We really don't have a regular adjunct pool were I am, we only hire sessionals when we have a course that needs to be covered and no one takes it as overload.  It seems to me that this was the intent of adjunct, but it has been exploited

This is similar to postdocs and soft money research staff, but where I am out labour laws give them better protection (severance packages etc.).

Why don't they take them as overload? Suggest it seriously at the next meeting. I don't mean sigh and say 'wouldn't it be nice if everyone had good jobs with benefits.' I mean seriously get it done. Here's what you'll find out: the tenured people are going to get pissed off at you, because they want to be able to use adjuncts when it suits their material and career interests.
This business of the tenure track imagining it is not complicit is so arrogant it
s nauseating.

Kron3007

#72
As I said, we don't end up using many adjuncts, most courses get covered by faculty, so me saying this would be weird.

mahagonny

Quote from: Kron3007 on August 22, 2019, 07:29:53 PM
I don't have issue with them hiring sessionals for the odd course, that is far different than constant , long term, use of adjuncts.  That being said, I have taught courses on overload and the chair was very greatfull.  Every time we hire a sessional we have to go through an interview process, so no one prefers this over a full time employee teaching it.

I realise you must have formed this opinion based on your experience, but that does not make it universally true.

If your sessionals want to unionize, just shut up about it, if you can't support them. It's none of your business.

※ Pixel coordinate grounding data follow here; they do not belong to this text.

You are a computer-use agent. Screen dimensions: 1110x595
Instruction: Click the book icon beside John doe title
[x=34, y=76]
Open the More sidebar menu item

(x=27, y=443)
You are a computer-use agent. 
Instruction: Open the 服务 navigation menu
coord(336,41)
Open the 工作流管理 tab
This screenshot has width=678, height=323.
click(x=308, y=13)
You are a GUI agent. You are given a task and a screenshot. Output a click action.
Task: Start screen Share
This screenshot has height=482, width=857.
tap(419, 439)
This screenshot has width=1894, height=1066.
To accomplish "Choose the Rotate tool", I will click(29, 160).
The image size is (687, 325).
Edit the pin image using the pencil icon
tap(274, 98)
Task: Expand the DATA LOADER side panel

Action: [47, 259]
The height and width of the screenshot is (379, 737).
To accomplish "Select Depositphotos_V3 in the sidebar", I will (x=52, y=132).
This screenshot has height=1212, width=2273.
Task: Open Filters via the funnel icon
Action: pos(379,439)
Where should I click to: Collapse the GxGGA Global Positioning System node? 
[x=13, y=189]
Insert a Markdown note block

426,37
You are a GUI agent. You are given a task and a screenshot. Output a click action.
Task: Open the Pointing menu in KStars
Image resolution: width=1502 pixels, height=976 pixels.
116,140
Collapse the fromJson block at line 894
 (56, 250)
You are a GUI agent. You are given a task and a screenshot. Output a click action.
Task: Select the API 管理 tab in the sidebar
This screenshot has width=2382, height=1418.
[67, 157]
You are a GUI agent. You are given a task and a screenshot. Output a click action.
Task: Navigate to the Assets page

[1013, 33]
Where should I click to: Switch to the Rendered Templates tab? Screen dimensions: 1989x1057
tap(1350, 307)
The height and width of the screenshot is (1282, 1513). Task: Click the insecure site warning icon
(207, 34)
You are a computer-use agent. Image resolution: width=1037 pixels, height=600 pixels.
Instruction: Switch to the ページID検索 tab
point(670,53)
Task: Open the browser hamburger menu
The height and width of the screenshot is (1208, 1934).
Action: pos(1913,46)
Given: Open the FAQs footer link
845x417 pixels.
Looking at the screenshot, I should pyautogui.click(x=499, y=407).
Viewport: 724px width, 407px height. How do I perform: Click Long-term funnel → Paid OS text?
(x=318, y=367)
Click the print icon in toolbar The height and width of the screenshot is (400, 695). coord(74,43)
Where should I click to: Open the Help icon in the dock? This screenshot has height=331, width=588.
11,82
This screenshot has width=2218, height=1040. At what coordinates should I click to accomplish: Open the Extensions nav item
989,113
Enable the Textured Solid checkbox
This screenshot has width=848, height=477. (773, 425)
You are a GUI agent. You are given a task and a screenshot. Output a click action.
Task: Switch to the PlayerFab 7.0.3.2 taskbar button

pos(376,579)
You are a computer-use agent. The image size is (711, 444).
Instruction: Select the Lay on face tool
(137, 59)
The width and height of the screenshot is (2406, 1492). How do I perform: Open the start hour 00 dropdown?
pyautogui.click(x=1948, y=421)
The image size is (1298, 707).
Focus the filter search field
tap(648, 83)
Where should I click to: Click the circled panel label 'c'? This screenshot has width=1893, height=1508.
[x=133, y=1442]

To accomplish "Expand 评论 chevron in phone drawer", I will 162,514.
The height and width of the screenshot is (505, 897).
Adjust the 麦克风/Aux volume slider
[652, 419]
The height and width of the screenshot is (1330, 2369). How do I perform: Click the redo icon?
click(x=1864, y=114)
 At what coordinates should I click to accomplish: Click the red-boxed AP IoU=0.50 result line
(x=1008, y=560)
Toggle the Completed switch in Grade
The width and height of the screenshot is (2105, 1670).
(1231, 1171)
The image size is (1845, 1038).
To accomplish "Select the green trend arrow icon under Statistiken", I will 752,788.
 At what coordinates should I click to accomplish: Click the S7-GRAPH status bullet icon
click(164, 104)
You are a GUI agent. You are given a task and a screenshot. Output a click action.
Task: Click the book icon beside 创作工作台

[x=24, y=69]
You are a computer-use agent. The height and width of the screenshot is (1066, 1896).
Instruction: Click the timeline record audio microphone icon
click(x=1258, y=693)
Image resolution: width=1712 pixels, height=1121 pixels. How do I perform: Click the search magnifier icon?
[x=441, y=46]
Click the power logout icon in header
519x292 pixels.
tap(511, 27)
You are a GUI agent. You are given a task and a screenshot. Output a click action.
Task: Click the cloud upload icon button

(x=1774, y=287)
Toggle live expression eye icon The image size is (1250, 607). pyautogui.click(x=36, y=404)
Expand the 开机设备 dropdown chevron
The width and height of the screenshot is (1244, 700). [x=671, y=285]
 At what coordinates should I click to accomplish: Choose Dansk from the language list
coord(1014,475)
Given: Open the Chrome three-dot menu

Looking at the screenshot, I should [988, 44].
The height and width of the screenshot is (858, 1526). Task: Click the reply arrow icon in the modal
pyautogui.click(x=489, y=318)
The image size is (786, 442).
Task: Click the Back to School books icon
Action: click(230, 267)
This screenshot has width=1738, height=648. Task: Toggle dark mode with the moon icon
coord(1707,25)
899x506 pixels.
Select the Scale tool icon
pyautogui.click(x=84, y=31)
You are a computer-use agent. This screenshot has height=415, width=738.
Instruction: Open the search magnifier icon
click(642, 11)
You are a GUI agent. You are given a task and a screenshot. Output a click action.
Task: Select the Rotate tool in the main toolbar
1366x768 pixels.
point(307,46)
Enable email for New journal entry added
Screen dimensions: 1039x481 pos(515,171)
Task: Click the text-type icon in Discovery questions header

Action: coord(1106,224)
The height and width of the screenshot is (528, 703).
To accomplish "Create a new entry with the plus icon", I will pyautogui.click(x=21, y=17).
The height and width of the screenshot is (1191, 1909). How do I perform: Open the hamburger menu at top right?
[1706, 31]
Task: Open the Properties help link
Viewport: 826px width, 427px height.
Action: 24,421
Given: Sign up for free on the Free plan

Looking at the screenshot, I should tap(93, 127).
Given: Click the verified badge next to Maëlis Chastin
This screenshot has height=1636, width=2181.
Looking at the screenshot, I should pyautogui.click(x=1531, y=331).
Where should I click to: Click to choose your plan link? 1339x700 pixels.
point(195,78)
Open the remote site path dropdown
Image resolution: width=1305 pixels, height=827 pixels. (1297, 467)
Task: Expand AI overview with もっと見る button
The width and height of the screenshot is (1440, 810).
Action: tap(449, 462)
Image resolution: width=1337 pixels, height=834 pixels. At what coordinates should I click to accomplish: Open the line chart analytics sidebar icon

I guess you're not in the USA. Realise = realize.

Kron3007

Quote from: mahagonny on August 22, 2019, 07:34:22 PM
Quote from: Kron3007 on August 22, 2019, 07:29:53 PM
I don't have issue with them hiring sessionals for the odd course, that is far different than constant , long term, use of adjuncts.  That being said, I have taught courses on overload and the chair was very greatfull.  Every time we hire a sessional we have to go through an interview process, so no one prefers this over a full time employee teaching it.

I realise you must have formed this opinion based on your experience, but that does not make it universally true.

If your sessionals want to unionize, just shut up about it, if you can't support them. It's none of your business.

I guess you're not in the USA. Realise = realize.

No, I'm not in the USA and yet still have opinions. 

I'm not saying adjuncts shouldn't try to unionize, and I think ours are, but I don't think it actually addresses the real problem in places where it is a significant issue (it is growing here, we actively fight it).